Retailer gets cash-injection, but at a high price
HMV has agreed a new £220 million refinancing deal which has been described by experts as “eye-watering”.
The package will ease the stress on the troubled music and DVD retailer, but it now faces high interest rates and fees as part of its repayment plan.
The company has estimated debts of £170 million, and has issued several profit warnings this year, with the planned closure of 60 stores according to BBC News.
HMV‘s main lenders are the taxpayer-funded Royal Bank Of Scotland and the Lloyds Banking Group. The new package is made up of separate loans of £70 million and £90 million, plus a £60 million credit facility which can be called upon is needed.
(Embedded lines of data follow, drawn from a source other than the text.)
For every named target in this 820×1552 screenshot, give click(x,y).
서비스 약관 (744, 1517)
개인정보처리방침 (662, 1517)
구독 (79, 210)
But HMV faces an interest rate of 4% above the benchmark market rate, plus an ‘exit fee’ on the £90 million loan when it is repaid. This would rise to 14% by January 2013 if it has not been repaid by then. The deal also includes issuing the lenders with warrants worth 5% of the company, convertible into shares next year.
News of the deal proved a shot in the arm, with yesterday’s (Monday 6) rumours pushing HMV‘s share price up by 4p to 12.25p. It rose further today, but later fell again as the stringent conditions of the package became clear.
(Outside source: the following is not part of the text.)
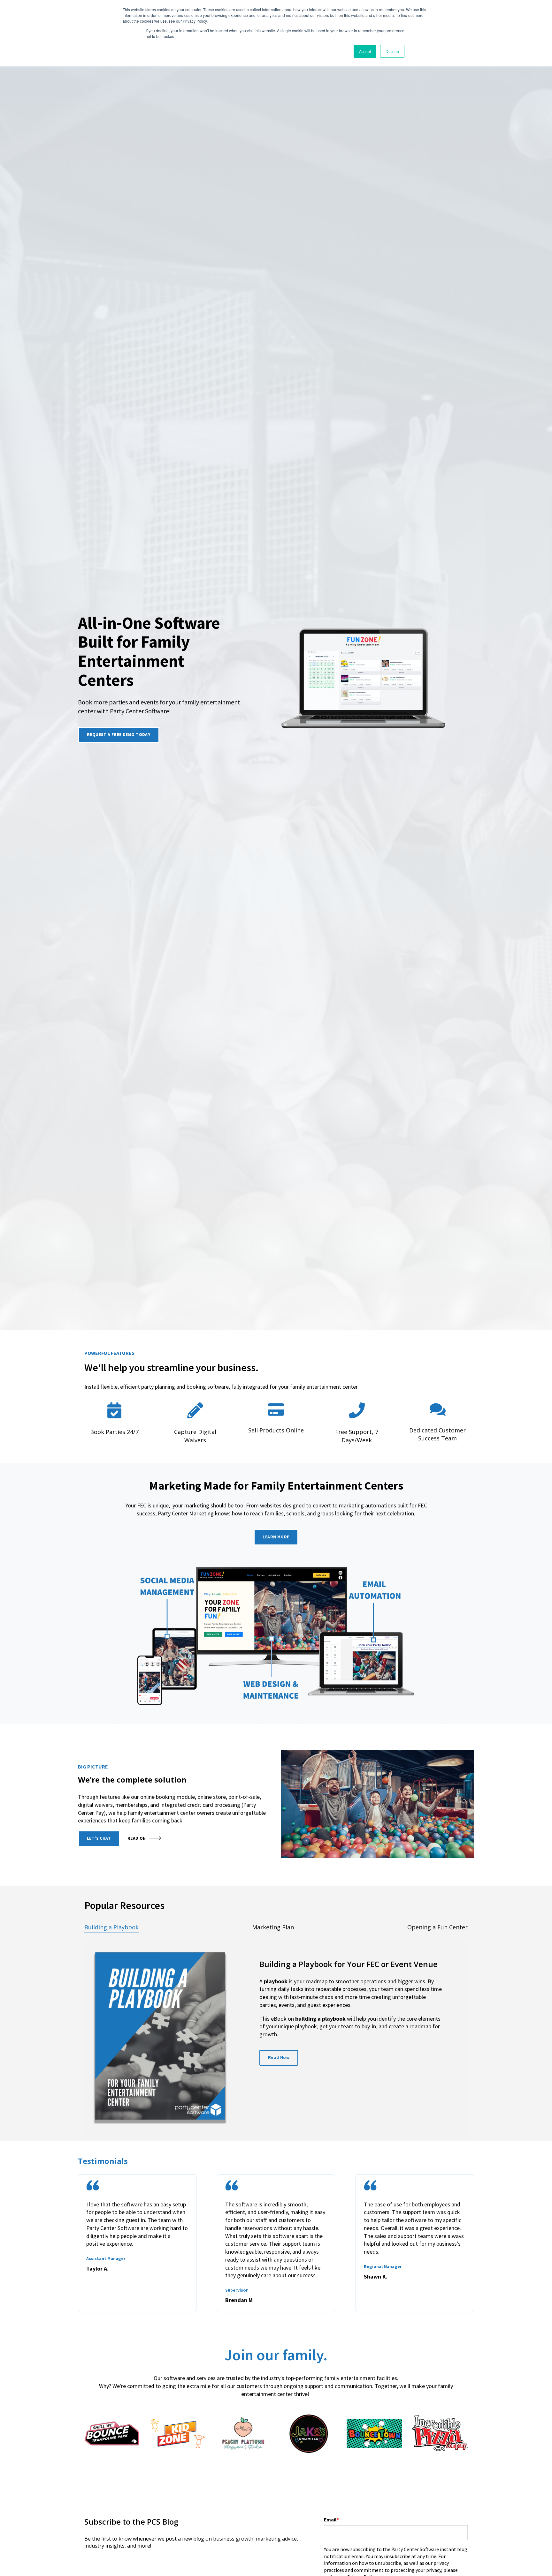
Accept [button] (365, 51)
Robert Clark, senior partner at Retail Knowledge Bank, said the interest rates HMV potentially faced on this loan were “eye-watering”. He said: “It hasn’t really taken on the Amazons of this world and hasn’t gone into downloading in the way that it should have done.”
However, HMV chief executive Simon Fox said today’s news “represents another important milestone in securing the financial stability of the group.”